--- START ---

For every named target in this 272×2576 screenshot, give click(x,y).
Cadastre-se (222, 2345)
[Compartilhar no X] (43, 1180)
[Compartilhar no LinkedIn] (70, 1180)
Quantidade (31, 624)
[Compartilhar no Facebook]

--- END ---

AIM OF THE EXERCISE → Gather all lines from the records above in which "Compartilhar" appears.

OUTPUT FOR THIS EXERCISE →
[Compartilhar no X] (43, 1180)
[Compartilhar no LinkedIn] (70, 1180)
[Compartilhar no Facebook]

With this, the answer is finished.